● Written exercise: Format each nonblank line of the data below as a row in a Markdown table with the columns Row and Line, numbering the rows in order. Omit the pictures.

● Materials provided:
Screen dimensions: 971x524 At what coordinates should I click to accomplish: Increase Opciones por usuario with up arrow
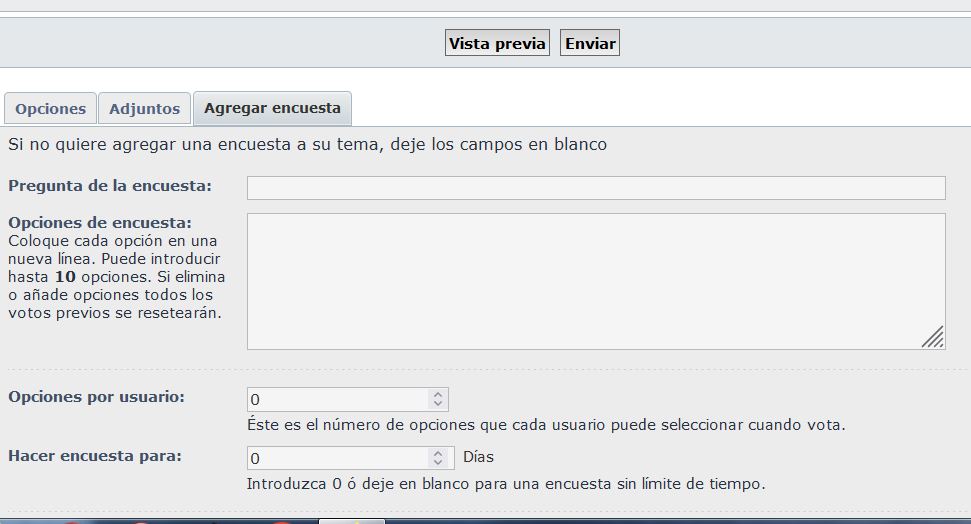(x=438, y=394)
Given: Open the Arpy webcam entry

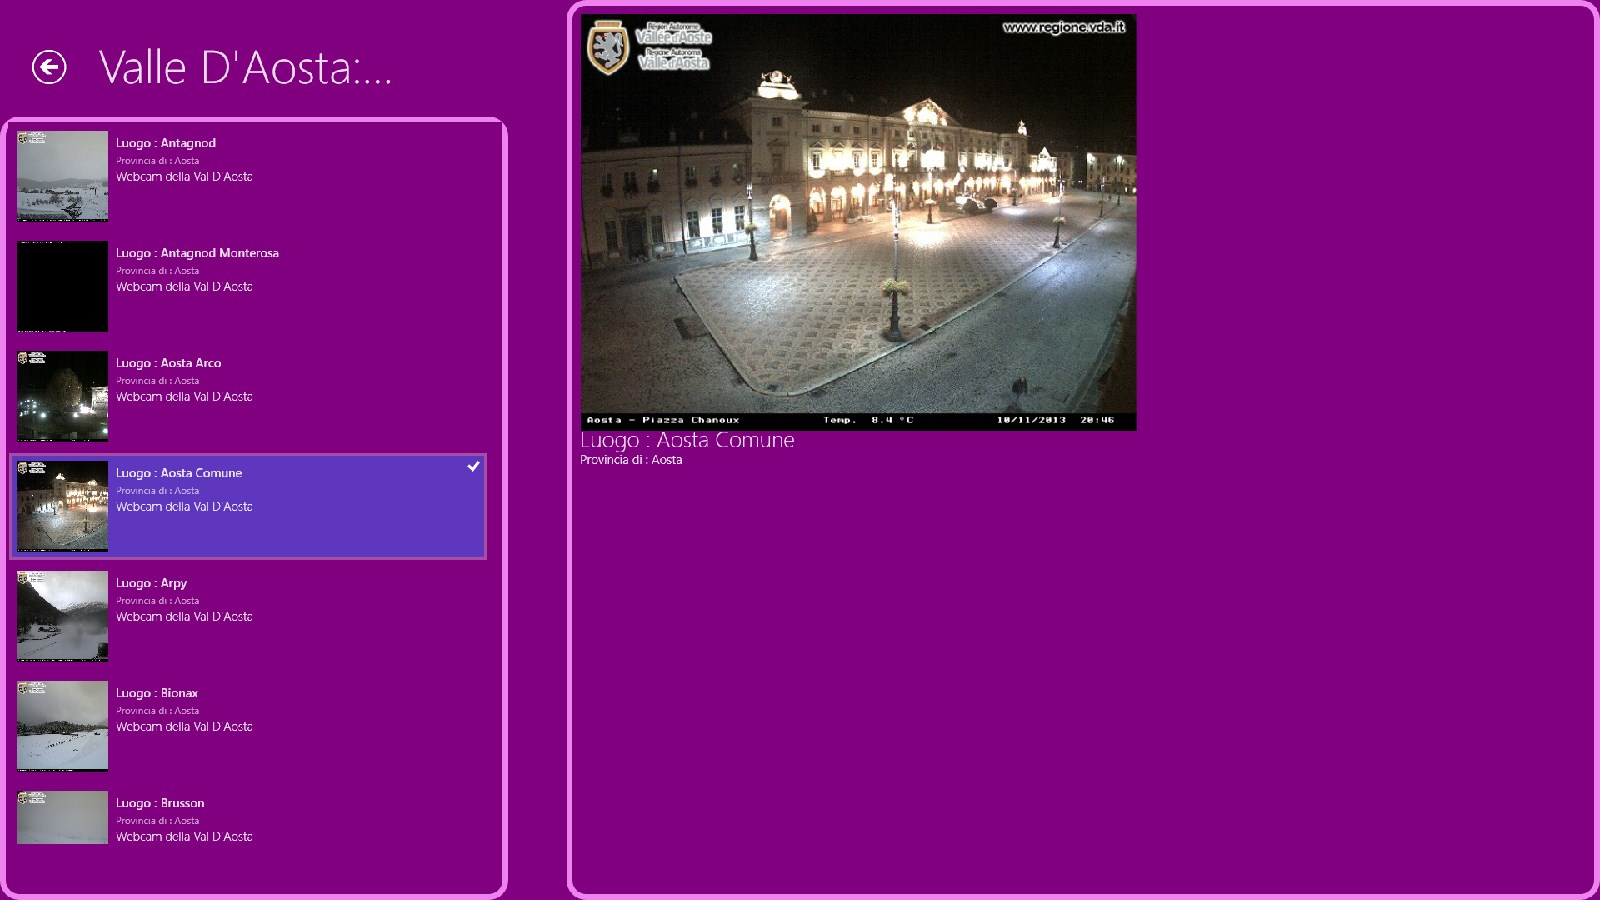Looking at the screenshot, I should point(250,617).
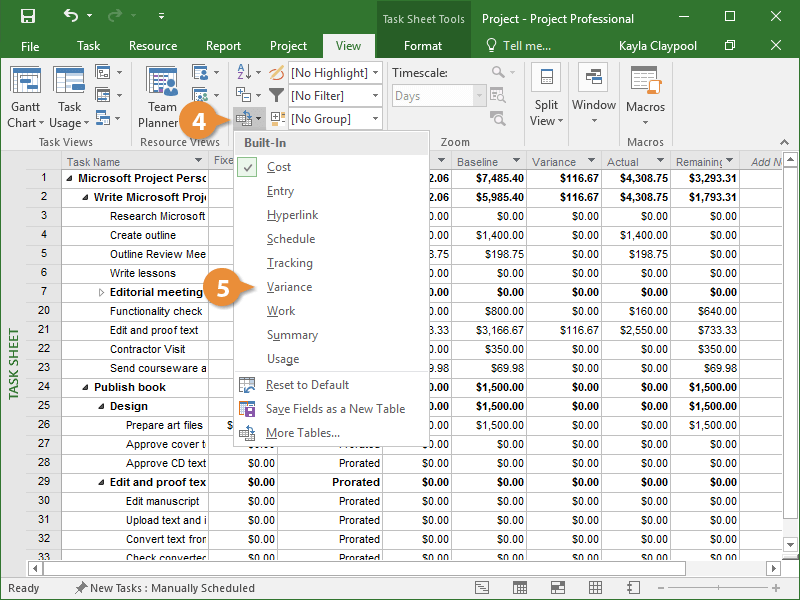Expand the Editorial meeting task row
The height and width of the screenshot is (600, 800).
coord(101,293)
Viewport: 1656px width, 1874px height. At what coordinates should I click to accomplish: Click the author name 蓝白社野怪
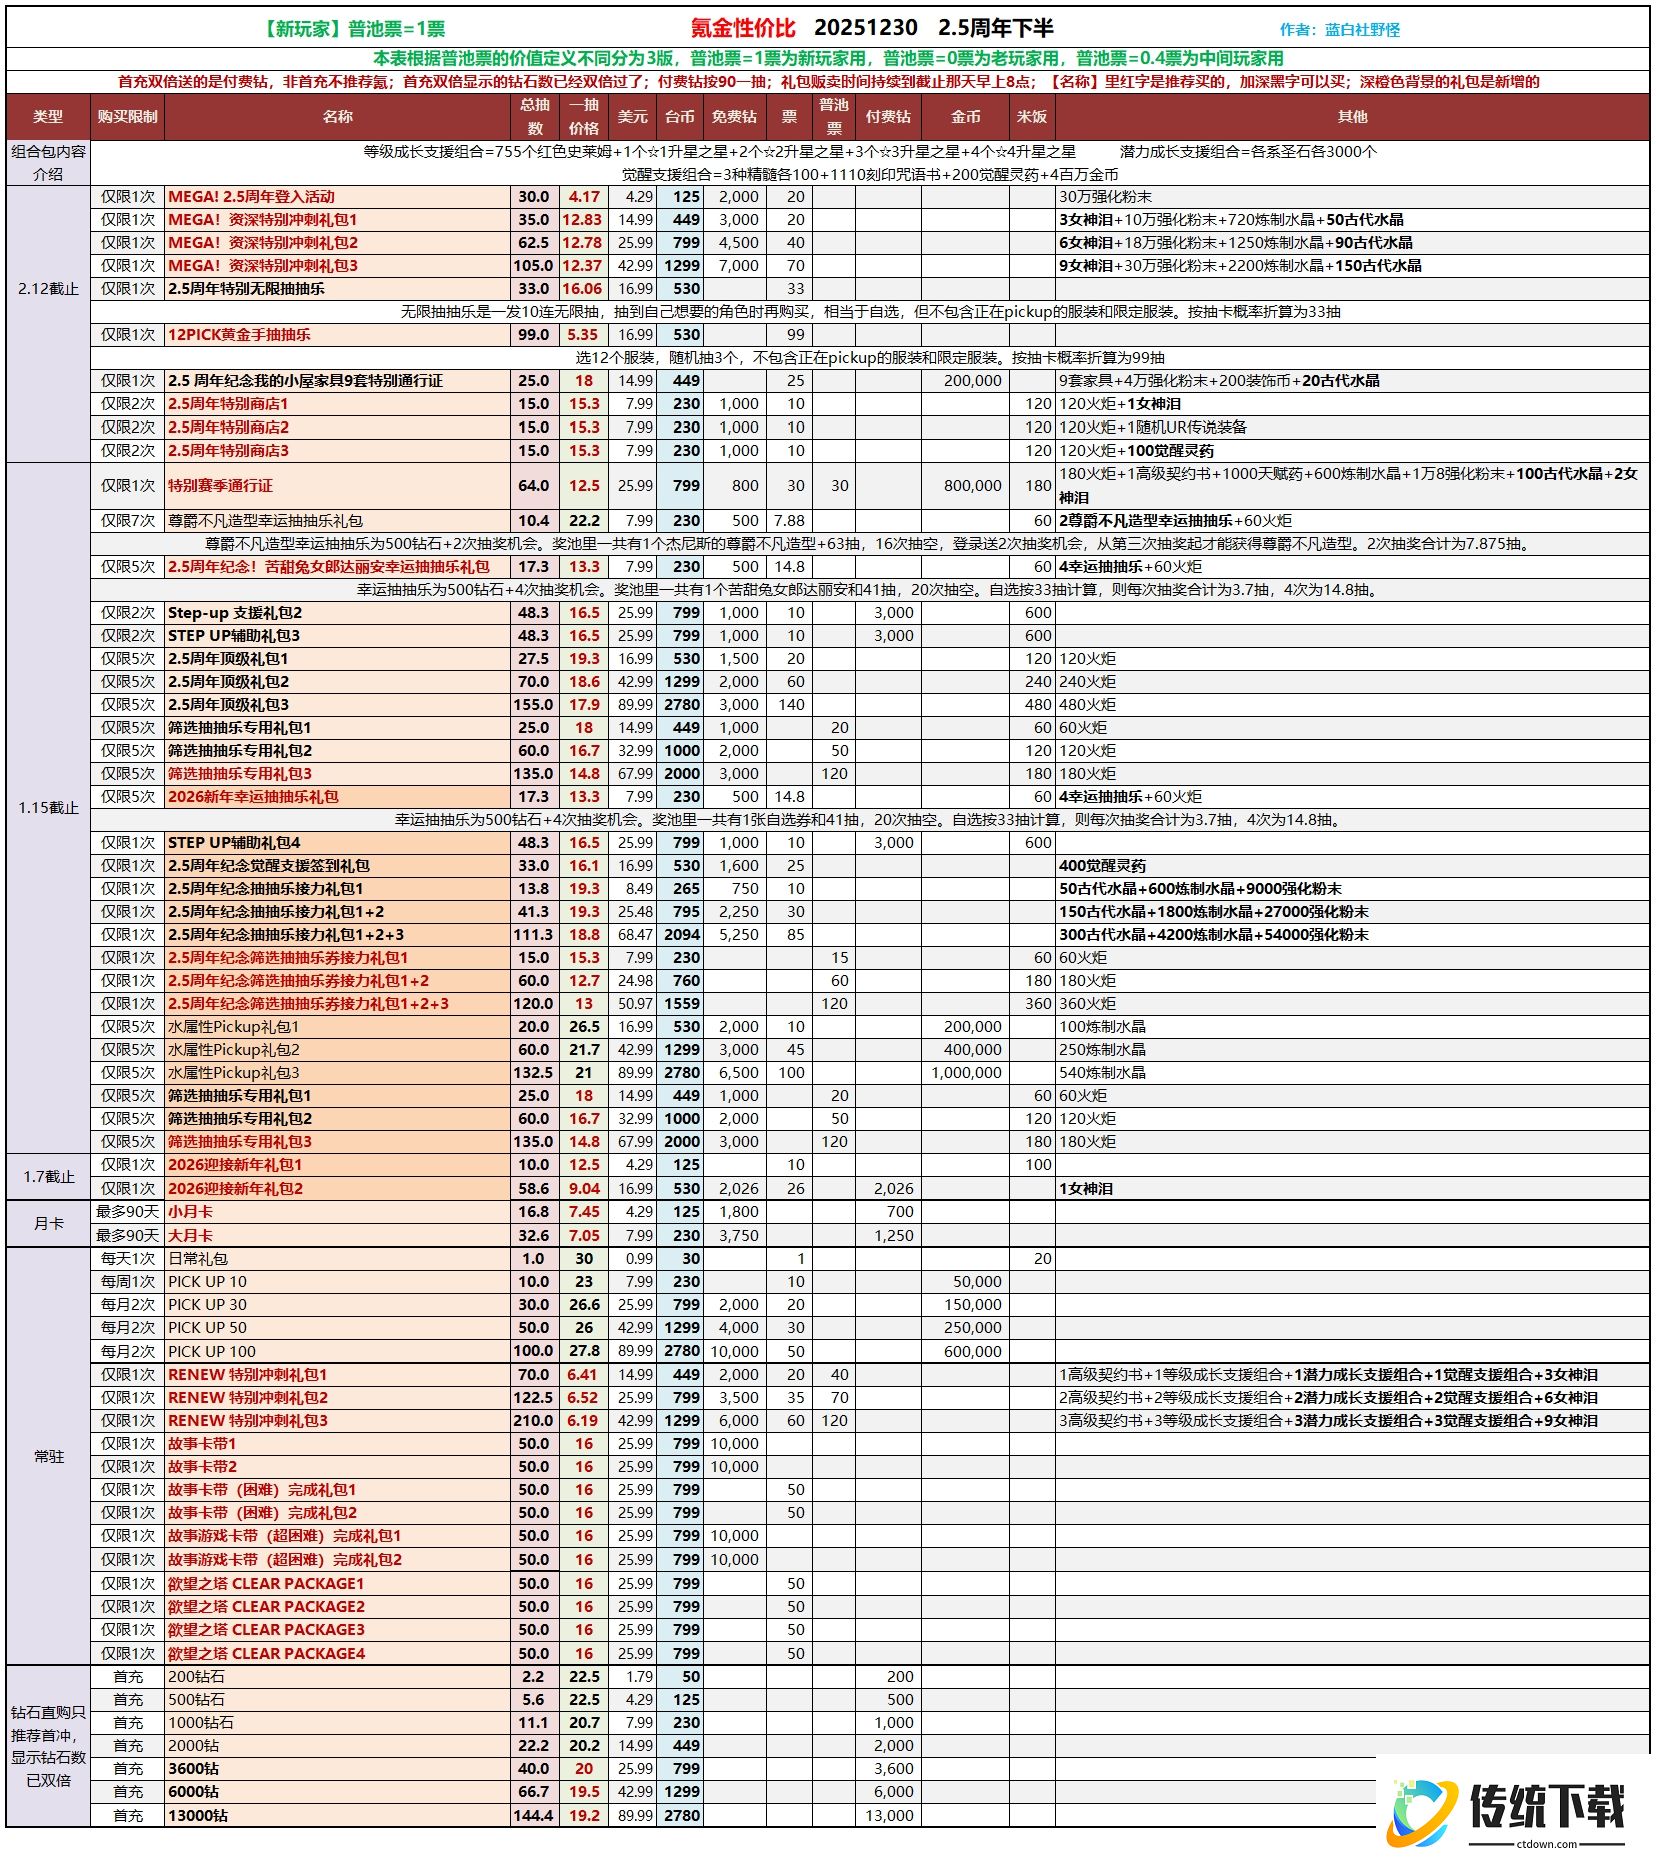click(x=1361, y=30)
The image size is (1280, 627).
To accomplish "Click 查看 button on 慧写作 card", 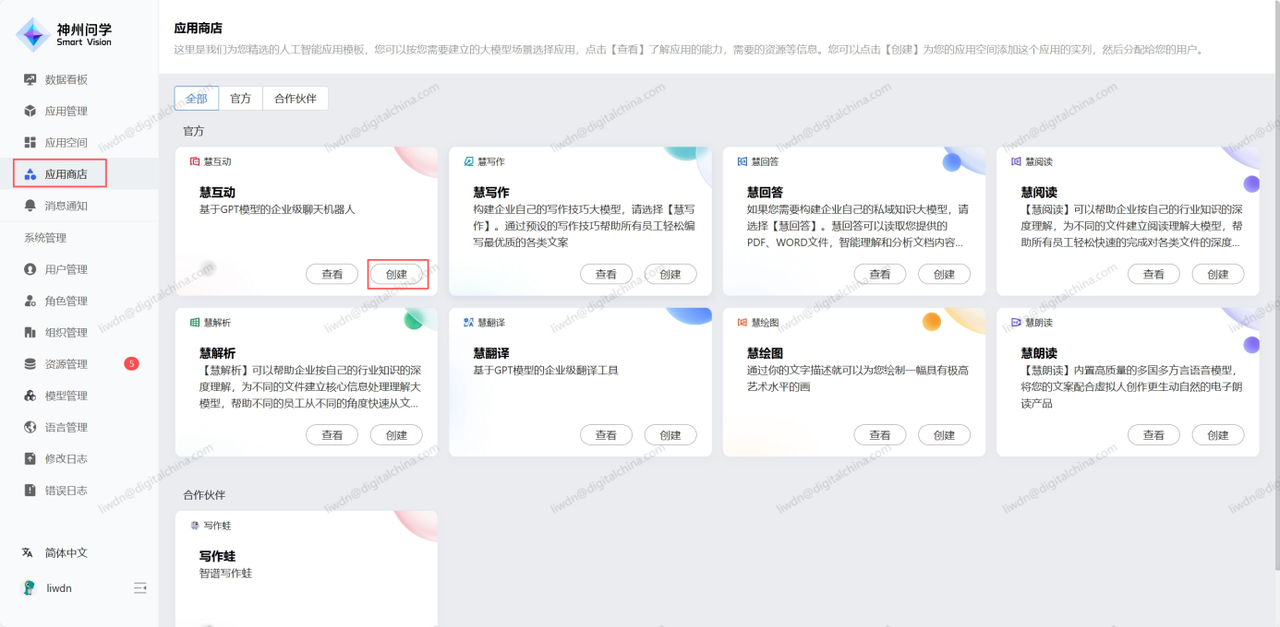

● Worked answer:
| Row | Line |
|---|---|
| 1 | Screen dimensions: 971x524 At what coordinates should I click to accomplish: Increase Opciones por usuario with up arrow |
| 2 | (x=438, y=394) |
| 3 | Given: Open the Arpy webcam entry |
| 4 | Looking at the screenshot, I should point(250,617). |
| 5 | Expand the Editorial meeting task row |
| 6 | The height and width of the screenshot is (600, 800). |
| 7 | coord(101,293) |
| 8 | Viewport: 1656px width, 1874px height. At what coordinates should I click to accomplish: Click the author name 蓝白社野怪 |
| 9 | click(x=1361, y=30) |
| 10 | The image size is (1280, 627). |
| 11 | To accomplish "Click 查看 button on 慧写作 card",  |